117th conference offers continuing education credit to veterinarians and technicians
Conference to take place in new location – The Chase Center in Wilmington, DE

[June 19, 2017; Philadelphia, PA] – Penn Vet will host the 117th Penn Annual Conference from September 27-28, 2017, in Wilmington, DE. The event offers continuing education credit for small- and large-animal veterinarians and technicians from across the country. The conference is one of the largest gatherings of veterinary colleagues, alumni, and friends in the region.

This year, the conference is moving to a new location—the Chase Center on the Riverfront in Wilmington, DE. Lectures will be held there on September 27 and 28. On September 29, wet labs will be held in Philadelphia at Penn Vet’s Ryan Hospital. Early registration is available through September 5, 2017. For more information or to register, visit www.vet.upenn.edu/pac2017. On-site registration also will be available for an additional $50.

Lectures for veterinarians and technicians will be given by guest speakers from around the country, as well as many of Penn Vet’s board-certified specialists. Tracks will focus on topics such as microbiology, diagnostic imaging, wound healing, dermatology, minimally invasive surgery, anesthesia, animal handling, emergency and critical care, neurology, internal medicine, nursing techniques, 3D printing, regenerative medicine, equine medicine, and food animal medicine. A business track will address the needs of those running the business side of a veterinary practice. Wet labs on feline tooth extraction techniques and veterinary CPR will be available for both veterinarians and technicians. In addition, over 60 exhibitors representing veterinary hospitals, pharmaceutical companies, professional associations, and more will be on site.

Dr. Oliver Garden, Chair of the Department of Clinical Sciences and Advanced Medicine at Penn Vet, will deliver the keynote presentation on clinical immunology on September 27. Prior to joining Penn Vet, Garden served as Professor of Comparative Medicine and Immunology and head of the Oncology Special Interest Group at the Royal Veterinary College, University of London. He also served as a clinician in the Queen Mother Hospital for Animals, the largest companion animal referral center in Europe, where his clinical interests were gastrointestinal and immune-mediated diseases.

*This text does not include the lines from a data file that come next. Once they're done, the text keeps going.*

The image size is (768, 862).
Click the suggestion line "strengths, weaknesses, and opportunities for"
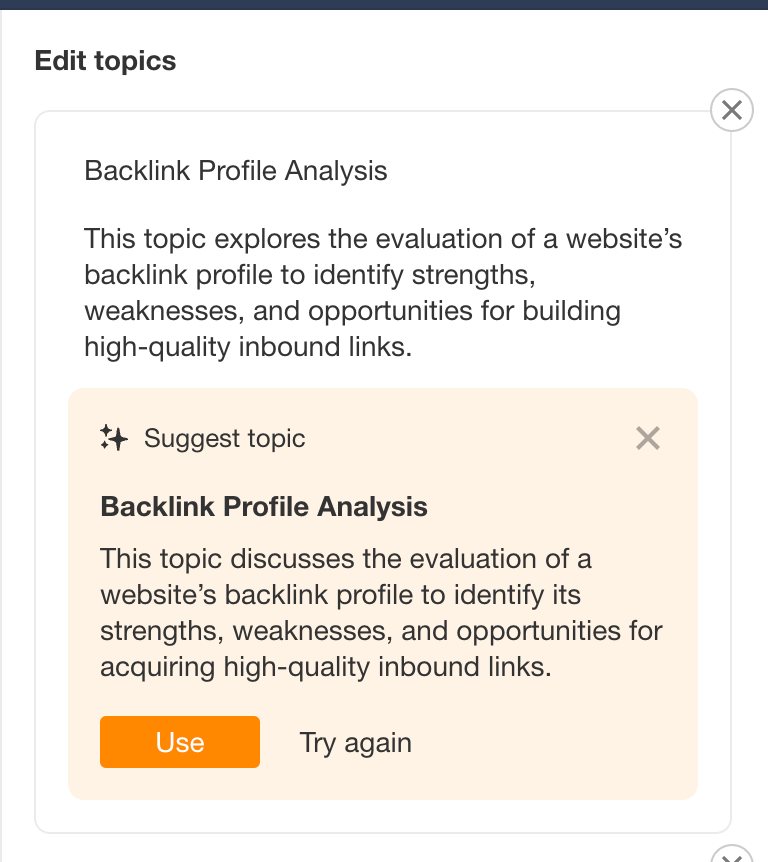pos(381,631)
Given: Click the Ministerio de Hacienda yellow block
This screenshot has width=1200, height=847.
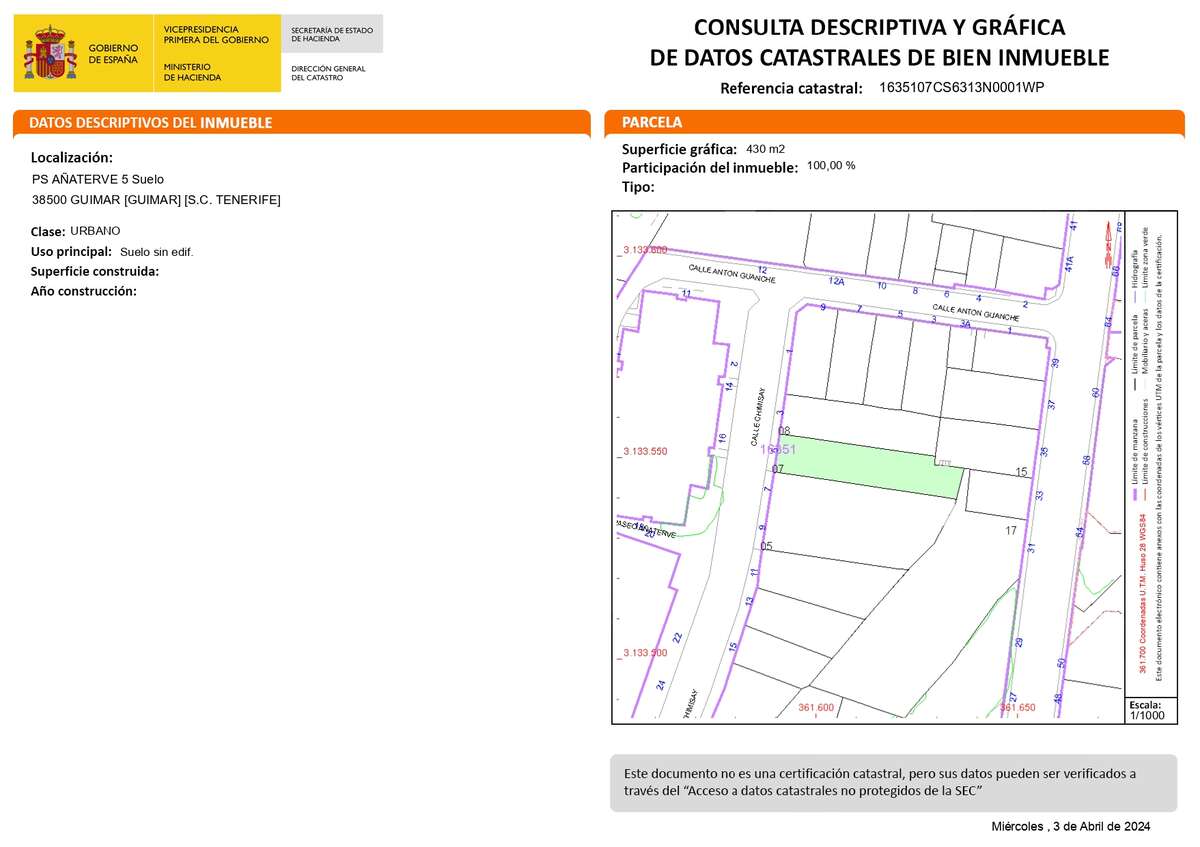Looking at the screenshot, I should (216, 69).
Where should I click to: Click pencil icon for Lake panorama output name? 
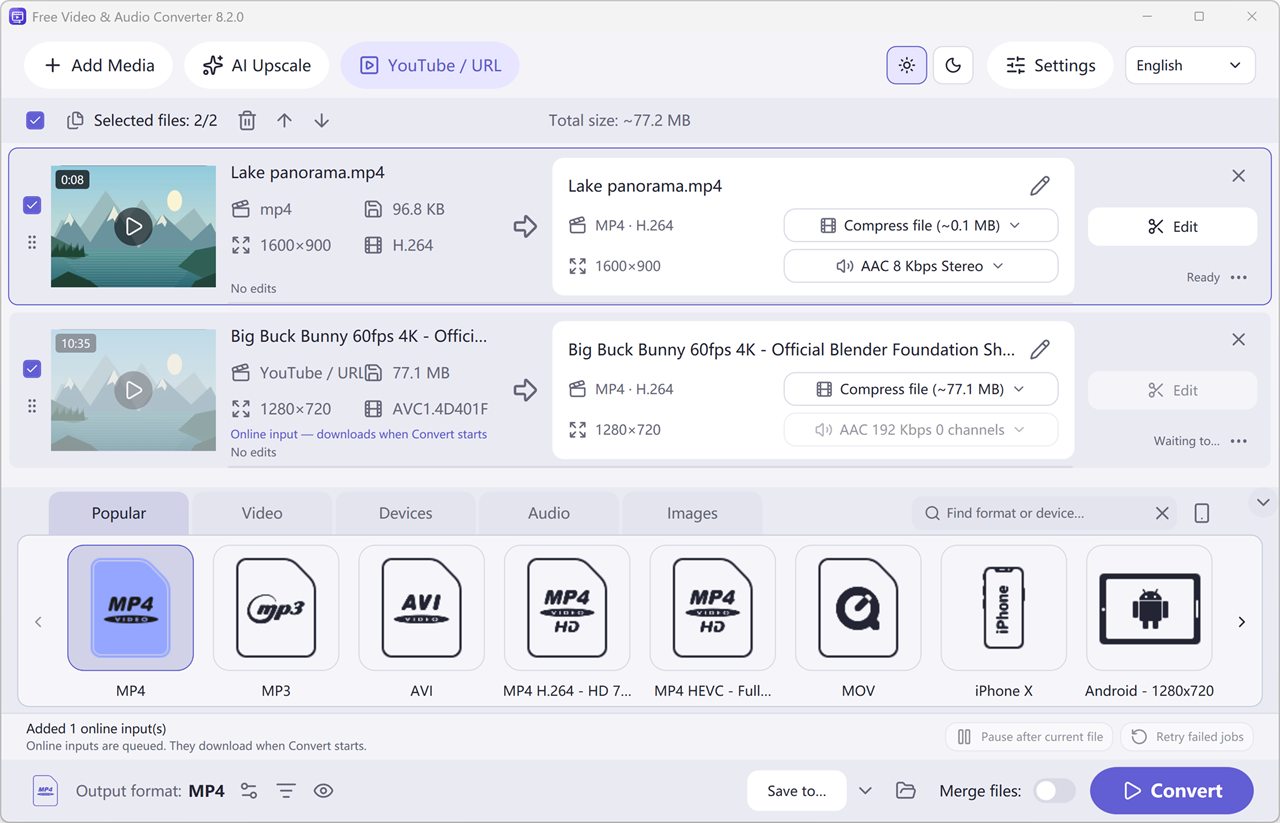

Garden’s research focuses on regulatory T cells and myeloid-derived suppressor cells in dogs and mice, in both the healthy organism and in the context of autoimmune disease and cancer. 

Dr. Daniel Fletcher, Associate Professor of Emergency and Critical Care at Cornell University’s College of Veterinary Medicine, will deliver the keynote presentation on critical care on September 28. Fletcher's research interests include high fidelity medical simulation for veterinary training, novel diagnostic markers and therapeutic targets for patients in shock, non-invasive measures of cardiac output and oxygen delivery, and biochemical prognostic and diagnostic indicators and cardiopulmonary resuscitation. Fletcher received his veterinary degree from the University of California at Davis and completed his internship and residency at Penn Vet. He is a diplomate of the American College of Veterinary Emergency and Critical Care.

The Penn Annual Conference provides up to 13 hours of continuing education credits, as per Section 31:16 of the Pennsylvania Code. The conference is also an approved sponsor of continuing education for veterinarians and veterinary technicians within the state of New York.

About Penn Vet

Ranked among the top ten veterinary schools worldwide, the University of Pennsylvania School of Veterinary Medicine (Penn Vet) is a global leader in veterinary education, research, and clinical care. Founded in 1884, Penn Vet is the first veterinary school developed in association with a medical school. The school is a proud member of the One Health initiative, linking human, animal, and environmental health.

Penn Vet serves a diverse population of animals at its two campuses, which include extensive diagnostic and research laboratories. Ryan Hospital in Philadelphia provides care for dogs, cats, and other domestic/companion animals, handling nearly 35,000 patient visits a year. New Bolton Center, Penn Vet’s large-animal hospital on nearly 700 acres in rural Kennett Square, PA, cares for horses and livestock/farm animals. The hospital handles nearly 4,900 patient visits a year, while the Field Service treats more than 38,000 patients at local farms. In addition, New Bolton Center’s campus includes a swine center, working dairy, and poultry unit that provide valuable research for the agriculture industry.